From ee3e963bf63acb82711d711b41bb65ef49cc83a4 Mon Sep 17 00:00:00 2001
From: Jon Bolin <jonbolin@google.com>
Date: Mon, 18 Sep 2023 00:19:10 +0000
Subject: [PATCH 1/5] Cache OpSharding in mark_sharding

---
 torch_xla/csrc/init_python_bindings.cpp | 16 +++++----
 torch_xla/csrc/ir.cpp                   | 10 +++---
 torch_xla/experimental/xla_sharding.py  | 44 +++++++++++++++----------
 3 files changed, 42 insertions(+), 28 deletions(-)
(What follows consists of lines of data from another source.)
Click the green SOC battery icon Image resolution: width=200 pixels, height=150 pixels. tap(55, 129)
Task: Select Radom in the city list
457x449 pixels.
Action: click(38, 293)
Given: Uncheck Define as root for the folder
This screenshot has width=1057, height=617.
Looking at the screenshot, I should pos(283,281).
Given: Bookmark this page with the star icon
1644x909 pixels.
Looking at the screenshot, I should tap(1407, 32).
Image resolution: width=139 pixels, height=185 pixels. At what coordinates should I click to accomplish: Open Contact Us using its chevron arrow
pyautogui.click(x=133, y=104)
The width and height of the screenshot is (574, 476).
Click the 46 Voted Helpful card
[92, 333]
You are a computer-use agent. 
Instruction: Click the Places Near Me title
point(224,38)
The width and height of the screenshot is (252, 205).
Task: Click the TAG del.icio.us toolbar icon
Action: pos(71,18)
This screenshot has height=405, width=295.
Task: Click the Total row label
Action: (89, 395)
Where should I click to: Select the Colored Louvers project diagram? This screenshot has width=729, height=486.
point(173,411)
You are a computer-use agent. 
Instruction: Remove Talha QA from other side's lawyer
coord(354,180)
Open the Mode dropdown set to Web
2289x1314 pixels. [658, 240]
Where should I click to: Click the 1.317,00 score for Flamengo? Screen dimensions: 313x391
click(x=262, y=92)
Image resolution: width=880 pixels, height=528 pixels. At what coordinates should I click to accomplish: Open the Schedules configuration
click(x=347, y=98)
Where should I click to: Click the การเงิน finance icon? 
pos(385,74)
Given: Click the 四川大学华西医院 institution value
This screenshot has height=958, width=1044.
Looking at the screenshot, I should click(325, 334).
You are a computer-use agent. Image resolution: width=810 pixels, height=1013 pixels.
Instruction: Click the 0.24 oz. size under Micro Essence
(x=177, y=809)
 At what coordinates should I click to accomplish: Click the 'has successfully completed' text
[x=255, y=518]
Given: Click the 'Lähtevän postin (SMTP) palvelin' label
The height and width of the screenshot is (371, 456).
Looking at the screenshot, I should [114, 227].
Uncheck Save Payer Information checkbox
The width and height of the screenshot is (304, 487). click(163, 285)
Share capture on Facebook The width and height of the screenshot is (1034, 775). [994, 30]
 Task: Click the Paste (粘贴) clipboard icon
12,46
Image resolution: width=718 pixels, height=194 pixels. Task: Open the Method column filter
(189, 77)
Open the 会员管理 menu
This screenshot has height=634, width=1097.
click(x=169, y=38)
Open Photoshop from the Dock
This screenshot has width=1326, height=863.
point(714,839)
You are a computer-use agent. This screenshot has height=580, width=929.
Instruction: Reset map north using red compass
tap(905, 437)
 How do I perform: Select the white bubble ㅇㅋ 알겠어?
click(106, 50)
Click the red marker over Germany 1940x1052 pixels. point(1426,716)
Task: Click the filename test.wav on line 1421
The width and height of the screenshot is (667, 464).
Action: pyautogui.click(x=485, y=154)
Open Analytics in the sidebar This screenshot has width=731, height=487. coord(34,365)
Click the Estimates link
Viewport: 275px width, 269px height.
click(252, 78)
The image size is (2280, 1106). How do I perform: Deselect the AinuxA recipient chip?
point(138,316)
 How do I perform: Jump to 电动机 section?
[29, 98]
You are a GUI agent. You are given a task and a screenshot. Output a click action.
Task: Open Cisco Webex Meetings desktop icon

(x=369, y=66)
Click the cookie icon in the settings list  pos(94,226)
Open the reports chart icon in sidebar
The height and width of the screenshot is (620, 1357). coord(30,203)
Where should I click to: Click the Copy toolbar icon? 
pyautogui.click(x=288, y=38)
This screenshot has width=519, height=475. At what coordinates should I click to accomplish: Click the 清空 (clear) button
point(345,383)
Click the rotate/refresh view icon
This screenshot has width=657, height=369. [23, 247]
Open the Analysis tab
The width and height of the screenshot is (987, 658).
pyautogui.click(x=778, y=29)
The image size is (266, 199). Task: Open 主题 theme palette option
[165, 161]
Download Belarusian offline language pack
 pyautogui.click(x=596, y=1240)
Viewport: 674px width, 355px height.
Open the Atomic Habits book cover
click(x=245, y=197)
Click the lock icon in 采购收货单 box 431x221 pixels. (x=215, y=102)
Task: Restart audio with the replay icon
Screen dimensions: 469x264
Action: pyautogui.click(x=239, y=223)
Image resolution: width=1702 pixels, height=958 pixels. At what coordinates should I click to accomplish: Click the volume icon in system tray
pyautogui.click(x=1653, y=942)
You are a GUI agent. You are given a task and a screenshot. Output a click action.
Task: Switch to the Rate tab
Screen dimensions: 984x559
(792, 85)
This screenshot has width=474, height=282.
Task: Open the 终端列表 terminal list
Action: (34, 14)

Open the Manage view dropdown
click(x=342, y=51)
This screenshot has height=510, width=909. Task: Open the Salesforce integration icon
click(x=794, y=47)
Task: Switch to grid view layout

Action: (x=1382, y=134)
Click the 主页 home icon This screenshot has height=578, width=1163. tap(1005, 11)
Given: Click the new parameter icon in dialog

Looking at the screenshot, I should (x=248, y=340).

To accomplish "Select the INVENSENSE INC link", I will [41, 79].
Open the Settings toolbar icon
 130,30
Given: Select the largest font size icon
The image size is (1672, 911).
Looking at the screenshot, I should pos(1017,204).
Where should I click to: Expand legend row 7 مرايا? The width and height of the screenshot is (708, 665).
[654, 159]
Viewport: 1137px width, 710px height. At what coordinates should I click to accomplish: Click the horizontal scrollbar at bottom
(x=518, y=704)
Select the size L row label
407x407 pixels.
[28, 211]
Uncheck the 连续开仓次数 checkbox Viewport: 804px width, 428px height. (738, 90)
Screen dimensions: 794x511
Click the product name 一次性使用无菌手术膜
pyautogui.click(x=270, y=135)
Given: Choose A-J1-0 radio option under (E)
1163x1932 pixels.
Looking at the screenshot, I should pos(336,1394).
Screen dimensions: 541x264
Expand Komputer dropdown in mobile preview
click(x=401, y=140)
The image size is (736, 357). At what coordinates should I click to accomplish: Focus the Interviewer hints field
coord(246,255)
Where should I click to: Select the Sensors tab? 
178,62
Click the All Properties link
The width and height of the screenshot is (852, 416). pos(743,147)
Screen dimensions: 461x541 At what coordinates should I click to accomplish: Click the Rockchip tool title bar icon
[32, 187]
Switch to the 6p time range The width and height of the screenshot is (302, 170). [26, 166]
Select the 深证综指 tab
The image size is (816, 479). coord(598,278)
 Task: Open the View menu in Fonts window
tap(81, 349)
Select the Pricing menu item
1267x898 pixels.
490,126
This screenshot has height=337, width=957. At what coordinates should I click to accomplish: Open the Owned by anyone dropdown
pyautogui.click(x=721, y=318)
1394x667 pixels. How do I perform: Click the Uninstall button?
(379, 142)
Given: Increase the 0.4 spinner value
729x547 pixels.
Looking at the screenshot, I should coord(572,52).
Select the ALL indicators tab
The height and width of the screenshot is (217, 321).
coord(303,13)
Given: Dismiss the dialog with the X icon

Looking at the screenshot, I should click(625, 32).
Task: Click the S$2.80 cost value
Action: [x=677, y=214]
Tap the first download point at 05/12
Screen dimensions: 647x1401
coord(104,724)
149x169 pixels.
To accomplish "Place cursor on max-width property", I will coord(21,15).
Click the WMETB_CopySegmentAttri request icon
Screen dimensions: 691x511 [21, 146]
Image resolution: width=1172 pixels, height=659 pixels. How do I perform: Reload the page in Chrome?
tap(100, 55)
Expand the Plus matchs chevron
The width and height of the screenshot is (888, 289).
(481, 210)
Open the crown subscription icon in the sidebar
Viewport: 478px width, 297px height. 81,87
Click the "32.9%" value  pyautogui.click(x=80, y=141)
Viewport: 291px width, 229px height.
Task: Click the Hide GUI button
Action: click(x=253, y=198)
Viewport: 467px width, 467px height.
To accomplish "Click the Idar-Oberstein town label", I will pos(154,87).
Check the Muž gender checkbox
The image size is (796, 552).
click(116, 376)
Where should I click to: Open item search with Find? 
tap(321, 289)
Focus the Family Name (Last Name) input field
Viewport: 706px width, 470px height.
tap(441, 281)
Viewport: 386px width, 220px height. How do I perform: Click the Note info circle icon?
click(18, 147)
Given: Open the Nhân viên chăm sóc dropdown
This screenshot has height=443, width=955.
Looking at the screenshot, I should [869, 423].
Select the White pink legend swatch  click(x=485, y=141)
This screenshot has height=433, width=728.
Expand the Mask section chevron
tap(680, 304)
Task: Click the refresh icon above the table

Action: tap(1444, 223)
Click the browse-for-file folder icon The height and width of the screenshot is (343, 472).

diff --git a/torch_xla/csrc/init_python_bindings.cpp b/torch_xla/csrc/init_python_bindings.cpp
index 2484642aad06..608c707f1285 100644
--- a/torch_xla/csrc/init_python_bindings.cpp
+++ b/torch_xla/csrc/init_python_bindings.cpp
@@ -1543,18 +1543,20 @@ void InitXlaModuleBindings(py::module m) {
                 weight_decay, eps, amsgrad, maximize, use_adamw);
           }
         });
+  py::class_<xla::OpSharding>(m, "OpSharding")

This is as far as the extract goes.